Imaging of axonal arbors of layer 2/3 pyramidal cells. (A) Low magnification image of a neuron filled with 100 μM OGB1, showing the apical dendrite (Top), several spiny basal dendrites, and the primary axon with two primary to secondary branch points (arrow). Note the low fluorescence intensity of secondary axonal branches compared with basal dendrites, consistent with the small diameters of axons. (B) High magnification image of a branch point between secondary and tertiary branches (same axon as in 2C). An axonal swelling is clearly recognizable by large resting fluorescence. Axonal branch points also show relatively large fluorescence.

Figure 2

Action-potential-evoked [Ca²⁺] transients in individual synaptic terminals. (A) (i) Frame scans from a single varicosity on a 2nd order axonal branch. (ii) Sequential image scans for 0, 1, 2, and 7 evoked action potentials. The solid gray line indicates timing of action potentials. (iii) Relationship between action potential number and [Ca²⁺] transient amplitude (three to five trials each). (B) Line scans from the same varicosity as image scans in A, showing rapid rise time of [Ca²⁺] transients. (i) Repeated trials illustrating [Ca²⁺] transients in response to single action potential. (ii) Overlay of data from i with somatic electrophysiology showing action potential in voltage clamp. (C) Amplitudes of [Ca²⁺] transients evoked by single action potentials in varicosities (Left), branch points (Middle), and axon (Right) (same site as in Fig. 1B).
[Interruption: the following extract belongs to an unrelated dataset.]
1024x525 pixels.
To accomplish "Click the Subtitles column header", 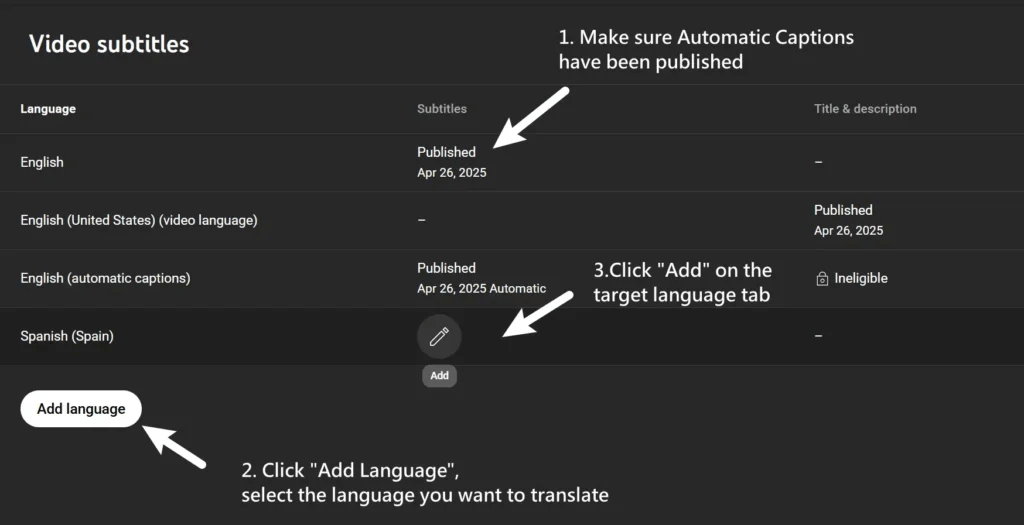I will click(442, 109).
Gray regions indicate the rms noise level in trials lacking action potentials. In this example, fluorescence measurements started soon after break-in. Action-potential-evoked [Ca²⁺] transient amplitudes decreased with time, consistent with increasing calcium buffer concentrations.

Figure 3

Action potentials reliably produce [Ca²⁺] transients in single varicosities regardless of prior membrane potential manipulations. (A, Top) Current injection protocol used to evoke single action potential in each set of trials. (Middle) Voltage response to above protocol by somatic recordings. (Bottom) Fluorescence response amplitudes. The data plotted are peak amplitudes (ΔF/F) obtained from line scan images. In control conditions, a single depolarizing pulse evoked a single action potential, producing [Ca²⁺] transients (closed squares). In the next series of trials, hyperpolarizing current pulses (200 pA, 110 ms), applied to activate I_A, preceded the depolarizing pulse by 2 ms. These pulses had no effect on the [Ca²⁺] transient amplitudes (open circles). Increasing the amplitude of the hyperpolarizing current pulse to 400 pA (open squares) and then the duration to 300 ms (closed circles) produced no significant change in the [Ca²⁺] transients. No failures were observed under any condition. The gray bar indicates the mean ± SD of noise measures (no stimulus). (B) The data plotted are the average responses (±SD) in each condition listed above. Essentially identical results were collected for eight other varicosities.

Figure 4

Adenosine suppresses [Ca²⁺] transients in single axonal varicosities. (A) Image scans from a single varicosity. In control conditions, clear [Ca²⁺] transients were observed in response to single action potentials. After bath application of adenosine (50 μM), [Ca²⁺] transients were significantly reduced. Each panel consists of seven consecutive trials in each condition. (B) Summary of adenosine effect in seven neurons.